Pengawasan Muatan Barang



  Pasal 169



(1) Pengemudi dan/atau Perusahaan Angkutan Umum

barang wajib mematuhi ketentuan mengenai tata cara
pemuatan, daya angkut, dimensi Kendaraan, dan kelas
jalan.


(2)  Untuk mengawasi pemenuhan terhadap ketentuan

sebagaimana dimaksud pada ayat (1) dilakukan
pengawasan muatan angkutan barang.


(3)  Pengawasan muatan angkutan barang dilakukan dengan

menggunakan alat penimbangan.

 
(4)  Alat penimbangan sebagaimana dimaksud pada ayat (3)

terdiri atas:
a.    alat penimbangan yang dipasang secara tetap; atau
b.    alat penimbangan yang dapat dipindahkan.

Pasal 170 . . .









 - 85 -

   

   Pasal  170

(1)  Alat penimbangan yang dipasang secara tetap

sebagaimana dimaksud dalam Pasal 169 ayat (4) huruf a
dipasang pada lokasi tertentu.


(2)  Penetapan lokasi, pengoperasian, dan penutupan alat

penimbangan yang dipasang secara tetap pada Jalan
sebagaimana dimaksud pada ayat (1) dilakukan oleh
Pemerintah.


(3)  Pengoperasian dan perawatan alat penimbangan yang

dipasang secara tetap dilakukan oleh unit pelaksana
penimbangan yang ditunjuk oleh Pemerintah.
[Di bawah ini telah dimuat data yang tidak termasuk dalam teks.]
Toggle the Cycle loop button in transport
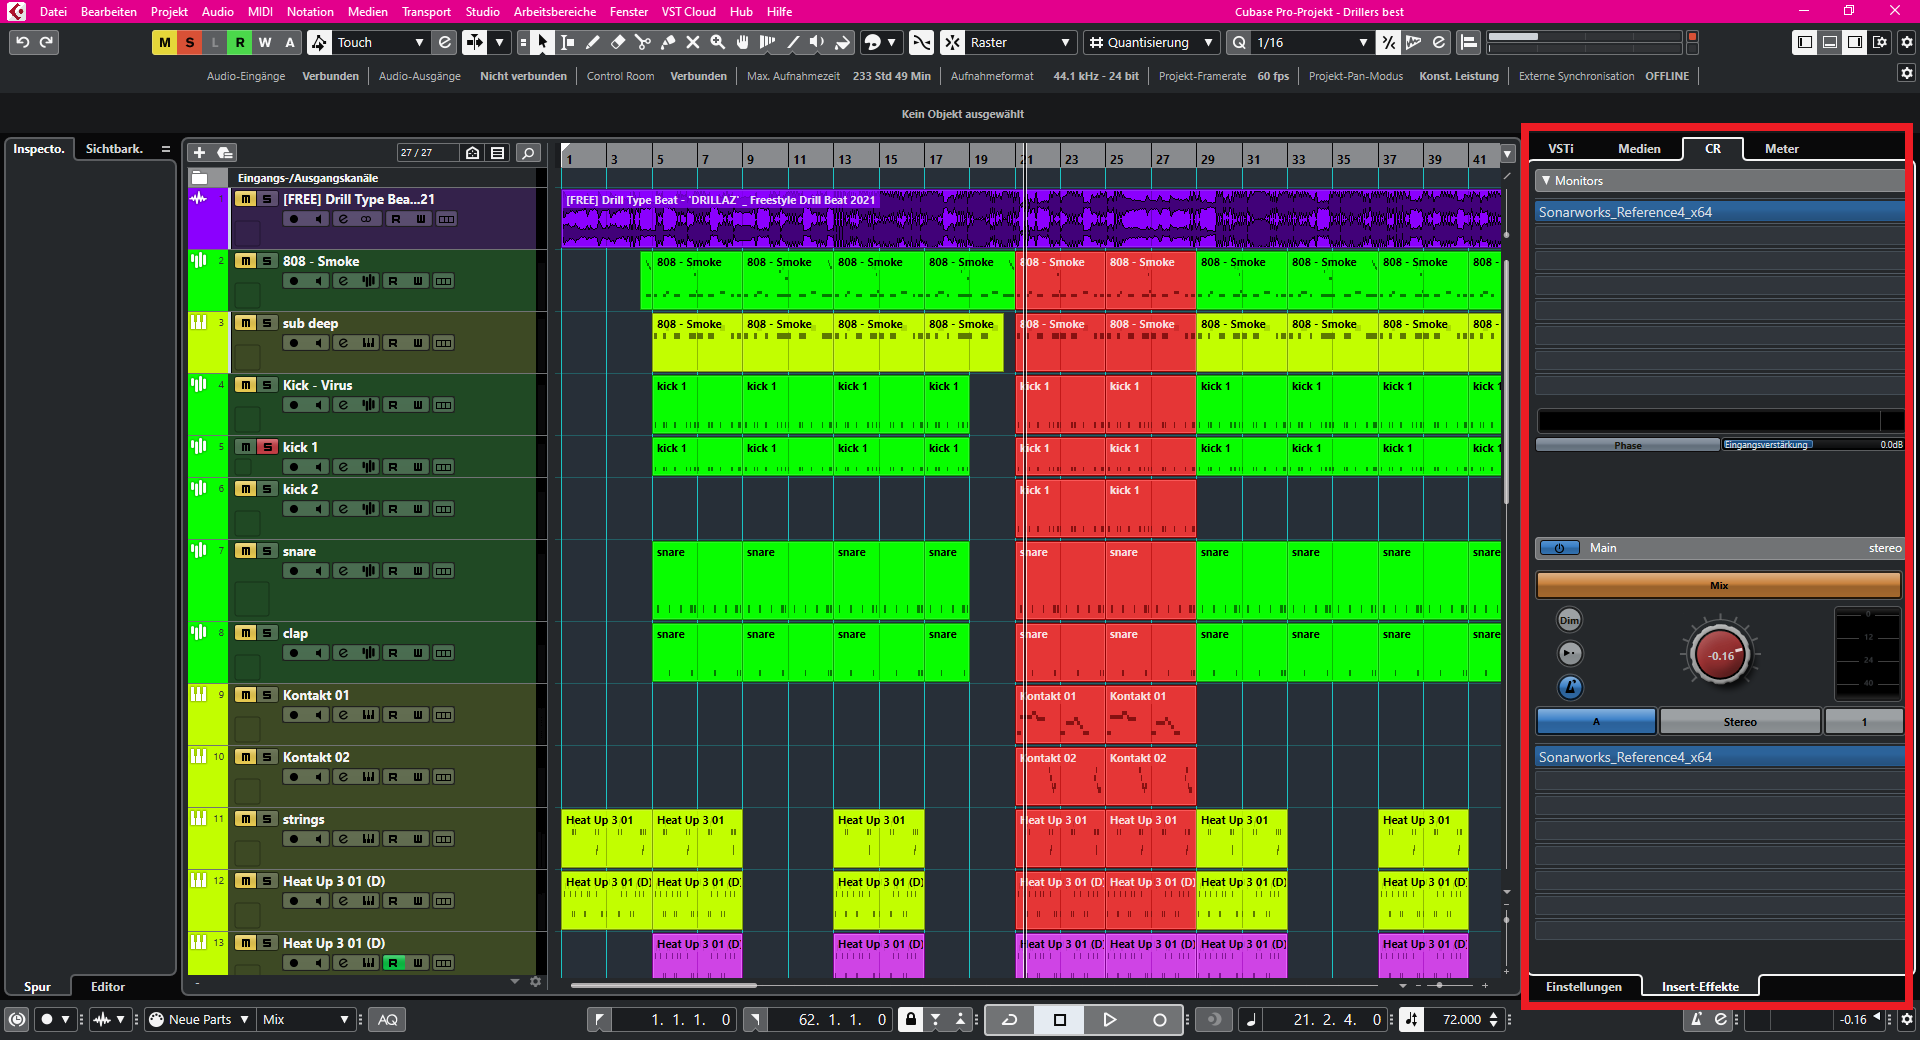coord(1010,1019)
 (4)  Petugas alat penimbangan yang dipasang secara tetap

wajib mendata jenis barang yang diangkut, berat
angkutan, dan asal tujuan. 



    Pasal  171



 (1)  Alat penimbangan yang dapat dipindahkan sebagaimana

dimaksud dalam Pasal 169 ayat (4) huruf b digunakan
dalam pemeriksaan Kendaraan Bermotor di Jalan dan
penyidikan tindak pidana pelanggaran muatan. 


(2)  Pengoperasian alat penimbangan untuk pemeriksaan

Kendaraan Bermotor di Jalan sebagaimana dimaksud
pada ayat (1) dilakukan oleh petugas pemeriksa
Kendaraan Bermotor.


(3)  Pengoperasian alat penimbangan sebagaimana dimaksud

pada ayat (1) dilakukan bersama dengan petugas
Kepolisian Negara Republik Indonesia.



    Pasal  172



 Ketentuan lebih lanjut mengenai pengawasan muatan

angkutan barang diatur dengan peraturan pemerintah.